* _Problem description_: Show every line in the records below that contains the word "each".

-- Information provided follows --

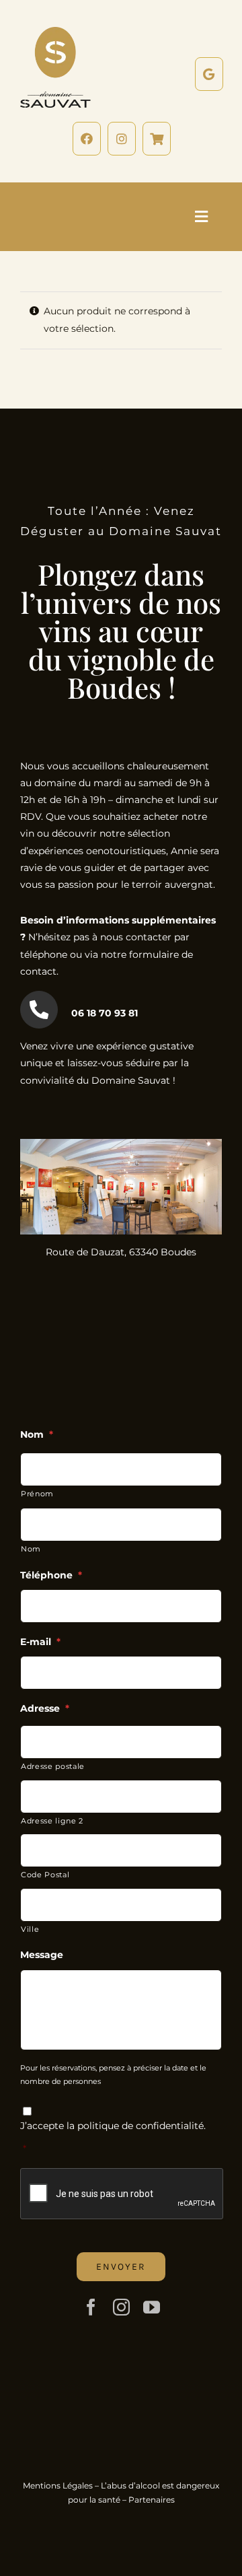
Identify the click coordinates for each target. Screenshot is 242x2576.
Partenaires (151, 2500)
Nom (31, 1549)
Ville (30, 1929)
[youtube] (151, 2307)
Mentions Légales (58, 2485)
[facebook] (91, 2307)
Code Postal (45, 1874)
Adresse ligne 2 (52, 1820)
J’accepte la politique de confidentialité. (113, 2126)
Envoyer (121, 2266)
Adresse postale (53, 1766)
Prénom (37, 1493)
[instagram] (121, 2307)
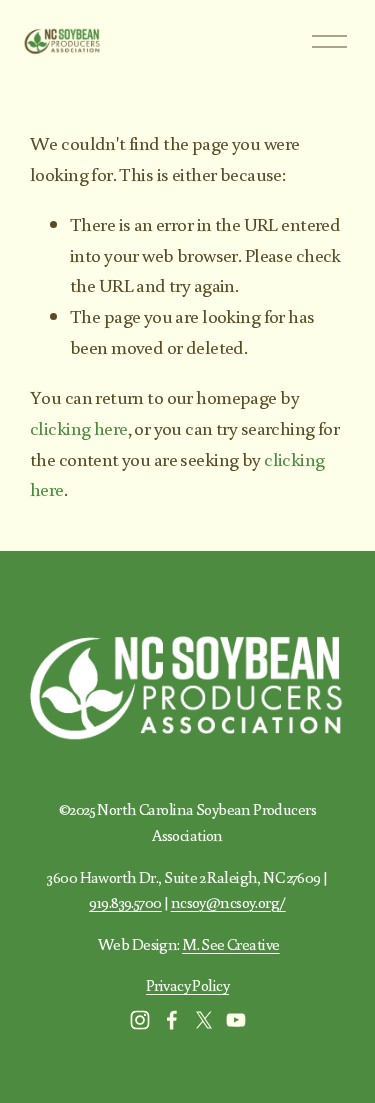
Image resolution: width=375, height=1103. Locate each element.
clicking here (79, 427)
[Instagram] (140, 1020)
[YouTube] (236, 1020)
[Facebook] (172, 1020)
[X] (204, 1020)
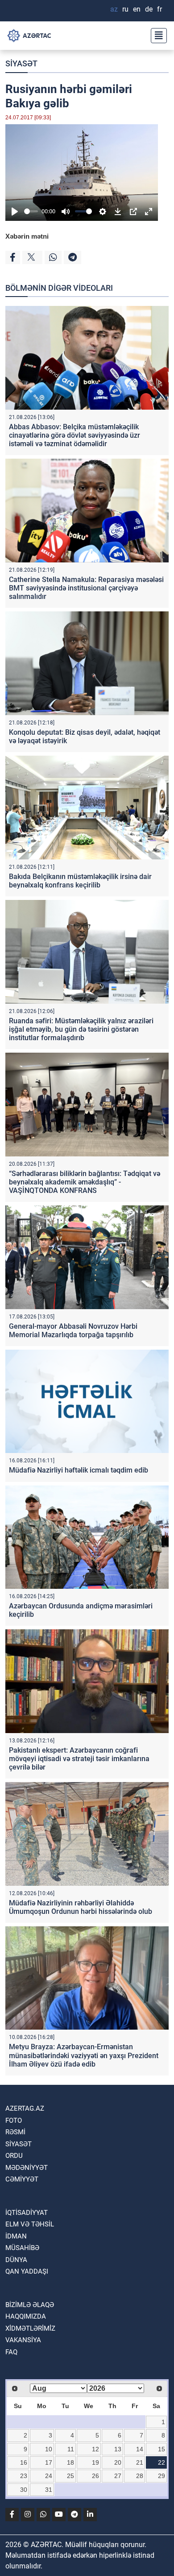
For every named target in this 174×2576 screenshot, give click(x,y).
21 (139, 2462)
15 (161, 2449)
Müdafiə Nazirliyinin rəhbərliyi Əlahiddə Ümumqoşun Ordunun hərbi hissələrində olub (80, 1907)
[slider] (31, 211)
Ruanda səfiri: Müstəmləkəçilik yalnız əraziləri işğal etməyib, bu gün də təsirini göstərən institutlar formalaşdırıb (81, 1029)
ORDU (14, 2156)
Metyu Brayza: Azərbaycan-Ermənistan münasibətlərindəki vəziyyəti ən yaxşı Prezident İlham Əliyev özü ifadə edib (83, 2055)
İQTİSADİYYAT (26, 2213)
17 (48, 2462)
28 (139, 2475)
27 (117, 2475)
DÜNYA (16, 2260)
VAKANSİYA (23, 2340)
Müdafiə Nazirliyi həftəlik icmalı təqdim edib (78, 1470)
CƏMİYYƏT (21, 2179)
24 (48, 2475)
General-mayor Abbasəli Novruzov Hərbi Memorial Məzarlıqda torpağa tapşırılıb (73, 1330)
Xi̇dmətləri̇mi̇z (30, 2328)
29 (161, 2475)
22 (161, 2462)
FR (159, 9)
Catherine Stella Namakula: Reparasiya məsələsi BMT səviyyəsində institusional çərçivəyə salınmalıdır (86, 588)
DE (149, 9)
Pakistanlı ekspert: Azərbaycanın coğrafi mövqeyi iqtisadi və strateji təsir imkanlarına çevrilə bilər (79, 1758)
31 (48, 2489)
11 (70, 2449)
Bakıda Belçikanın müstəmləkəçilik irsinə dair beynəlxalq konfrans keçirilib (80, 880)
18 (70, 2462)
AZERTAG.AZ (24, 2108)
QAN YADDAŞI (26, 2271)
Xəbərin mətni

-- Information provided concluded --

* _Exercise result_:
Identify the click coordinates for each target. Screenshot is 242x2576.
Image resolution: width=375, height=1103. Locate each element.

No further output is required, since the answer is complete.